*TASK DIRECTIONS*
Copy out all of the entries exactly as they appear.

##### DATA EXCERPTS

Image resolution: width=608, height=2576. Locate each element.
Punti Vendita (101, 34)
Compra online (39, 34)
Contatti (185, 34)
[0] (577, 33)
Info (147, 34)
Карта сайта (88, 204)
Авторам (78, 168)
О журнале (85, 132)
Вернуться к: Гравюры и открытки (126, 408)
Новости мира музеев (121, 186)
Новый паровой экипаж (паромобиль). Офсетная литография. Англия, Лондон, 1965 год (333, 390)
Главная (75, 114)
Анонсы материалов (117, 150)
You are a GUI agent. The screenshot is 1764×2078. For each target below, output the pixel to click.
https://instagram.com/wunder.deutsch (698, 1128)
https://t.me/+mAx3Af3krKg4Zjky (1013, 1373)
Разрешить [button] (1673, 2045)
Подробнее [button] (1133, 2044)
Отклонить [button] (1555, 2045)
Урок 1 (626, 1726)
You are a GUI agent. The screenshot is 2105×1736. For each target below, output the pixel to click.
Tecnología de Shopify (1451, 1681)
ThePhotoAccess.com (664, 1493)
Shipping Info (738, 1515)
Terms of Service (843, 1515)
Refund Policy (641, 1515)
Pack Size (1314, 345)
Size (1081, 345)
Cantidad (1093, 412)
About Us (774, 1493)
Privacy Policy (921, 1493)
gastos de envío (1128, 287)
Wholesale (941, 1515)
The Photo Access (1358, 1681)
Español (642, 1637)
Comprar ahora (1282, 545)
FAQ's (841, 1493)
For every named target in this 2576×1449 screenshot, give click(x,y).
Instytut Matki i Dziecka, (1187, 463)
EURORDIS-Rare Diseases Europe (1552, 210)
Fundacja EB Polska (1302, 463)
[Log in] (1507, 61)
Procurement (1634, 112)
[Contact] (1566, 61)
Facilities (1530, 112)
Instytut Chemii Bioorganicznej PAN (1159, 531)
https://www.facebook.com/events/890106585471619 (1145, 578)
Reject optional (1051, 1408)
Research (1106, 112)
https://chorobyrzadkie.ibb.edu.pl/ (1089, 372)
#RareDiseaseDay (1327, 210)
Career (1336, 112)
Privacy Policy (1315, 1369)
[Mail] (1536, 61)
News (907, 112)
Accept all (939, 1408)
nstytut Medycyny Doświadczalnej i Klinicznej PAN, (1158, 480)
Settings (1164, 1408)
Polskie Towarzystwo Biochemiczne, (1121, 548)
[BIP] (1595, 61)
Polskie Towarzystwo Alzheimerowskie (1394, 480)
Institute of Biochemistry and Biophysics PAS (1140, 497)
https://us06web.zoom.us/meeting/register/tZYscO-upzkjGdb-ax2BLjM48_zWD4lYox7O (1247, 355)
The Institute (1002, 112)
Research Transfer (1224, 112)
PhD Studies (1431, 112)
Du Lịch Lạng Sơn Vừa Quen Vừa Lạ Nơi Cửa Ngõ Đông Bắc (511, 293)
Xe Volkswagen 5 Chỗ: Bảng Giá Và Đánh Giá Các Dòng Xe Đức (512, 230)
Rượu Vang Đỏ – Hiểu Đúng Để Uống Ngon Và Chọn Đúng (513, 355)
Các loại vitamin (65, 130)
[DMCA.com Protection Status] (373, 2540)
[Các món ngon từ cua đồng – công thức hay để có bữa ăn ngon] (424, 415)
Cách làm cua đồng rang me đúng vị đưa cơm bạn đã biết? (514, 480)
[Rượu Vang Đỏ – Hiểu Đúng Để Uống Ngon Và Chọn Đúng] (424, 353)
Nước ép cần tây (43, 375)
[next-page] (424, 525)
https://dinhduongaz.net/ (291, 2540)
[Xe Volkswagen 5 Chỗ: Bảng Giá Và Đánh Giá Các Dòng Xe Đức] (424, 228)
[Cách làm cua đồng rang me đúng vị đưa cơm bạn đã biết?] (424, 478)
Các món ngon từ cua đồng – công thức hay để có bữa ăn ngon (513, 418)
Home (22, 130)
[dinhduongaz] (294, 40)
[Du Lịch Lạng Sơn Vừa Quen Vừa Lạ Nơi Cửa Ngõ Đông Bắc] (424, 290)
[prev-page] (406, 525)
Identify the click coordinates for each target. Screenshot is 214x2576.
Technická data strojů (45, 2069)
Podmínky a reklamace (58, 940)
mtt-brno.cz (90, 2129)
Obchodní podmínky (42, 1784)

##########

*SOLUTION TO THIS EXERCISE*
Image resolution: width=608, height=2576. Locate each element.
Punti Vendita (101, 34)
Compra online (39, 34)
Contatti (185, 34)
[0] (577, 33)
Info (147, 34)
Карта сайта (88, 204)
Авторам (78, 168)
О журнале (85, 132)
Вернуться к: Гравюры и открытки (126, 408)
Новости мира музеев (121, 186)
Новый паровой экипаж (паромобиль). Офсетная литография. Англия, Лондон, 1965 год (333, 390)
Главная (75, 114)
Анонсы материалов (117, 150)
You are a GUI agent. The screenshot is 1764×2078. For each target below, output the pixel to click.
https://instagram.com/wunder.deutsch (698, 1128)
https://t.me/+mAx3Af3krKg4Zjky (1013, 1373)
Разрешить [button] (1673, 2045)
Подробнее [button] (1133, 2044)
Отклонить [button] (1555, 2045)
Урок 1 (626, 1726)
You are a GUI agent. The screenshot is 2105×1736. For each target below, output the pixel to click.
Tecnología de Shopify (1451, 1681)
ThePhotoAccess.com (664, 1493)
Shipping Info (738, 1515)
Terms of Service (843, 1515)
Refund Policy (641, 1515)
Pack Size (1314, 345)
Size (1081, 345)
Cantidad (1093, 412)
About Us (774, 1493)
Privacy Policy (921, 1493)
gastos de envío (1128, 287)
Wholesale (941, 1515)
The Photo Access (1358, 1681)
Español (642, 1637)
Comprar ahora (1282, 545)
FAQ's (841, 1493)
For every named target in this 2576×1449 screenshot, give click(x,y).
Instytut Matki i Dziecka, (1187, 463)
EURORDIS-Rare Diseases Europe (1552, 210)
Fundacja EB Polska (1302, 463)
[Log in] (1507, 61)
Procurement (1634, 112)
[Contact] (1566, 61)
Facilities (1530, 112)
Instytut Chemii Bioorganicznej PAN (1159, 531)
https://www.facebook.com/events/890106585471619 (1145, 578)
Reject optional (1051, 1408)
Research (1106, 112)
https://chorobyrzadkie.ibb.edu.pl/ (1089, 372)
#RareDiseaseDay (1327, 210)
Career (1336, 112)
Privacy Policy (1315, 1369)
[Mail] (1536, 61)
News (907, 112)
Accept all (939, 1408)
nstytut Medycyny Doświadczalnej i Klinicznej PAN, (1158, 480)
Settings (1164, 1408)
Polskie Towarzystwo Biochemiczne, (1121, 548)
[BIP] (1595, 61)
Polskie Towarzystwo Alzheimerowskie (1394, 480)
Institute of Biochemistry and Biophysics PAS (1140, 497)
https://us06web.zoom.us/meeting/register/tZYscO-upzkjGdb-ax2BLjM48_zWD4lYox7O (1247, 355)
The Institute (1002, 112)
Research Transfer (1224, 112)
PhD Studies (1431, 112)
Du Lịch Lạng Sơn Vừa Quen Vừa Lạ Nơi Cửa Ngõ Đông Bắc (511, 293)
Xe Volkswagen 5 Chỗ: Bảng Giá Và Đánh Giá Các Dòng Xe Đức (512, 230)
Rượu Vang Đỏ – Hiểu Đúng Để Uống Ngon Và Chọn Đúng (513, 355)
Các loại vitamin (65, 130)
[DMCA.com Protection Status] (373, 2540)
[Các món ngon từ cua đồng – công thức hay để có bữa ăn ngon] (424, 415)
Cách làm cua đồng rang me đúng vị đưa cơm bạn đã biết? (514, 480)
[Rượu Vang Đỏ – Hiểu Đúng Để Uống Ngon Và Chọn Đúng] (424, 353)
Nước ép cần tây (43, 375)
[next-page] (424, 525)
https://dinhduongaz.net/ (291, 2540)
[Xe Volkswagen 5 Chỗ: Bảng Giá Và Đánh Giá Các Dòng Xe Đức] (424, 228)
[Cách làm cua đồng rang me đúng vị đưa cơm bạn đã biết?] (424, 478)
Các món ngon từ cua đồng – công thức hay để có bữa ăn ngon (513, 418)
Home (22, 130)
[dinhduongaz] (294, 40)
[Du Lịch Lạng Sơn Vừa Quen Vừa Lạ Nơi Cửa Ngõ Đông Bắc] (424, 290)
[prev-page] (406, 525)
Identify the click coordinates for each target. Screenshot is 214x2576.
Technická data strojů (45, 2069)
Podmínky a reklamace (58, 940)
mtt-brno.cz (90, 2129)
Obchodní podmínky (42, 1784)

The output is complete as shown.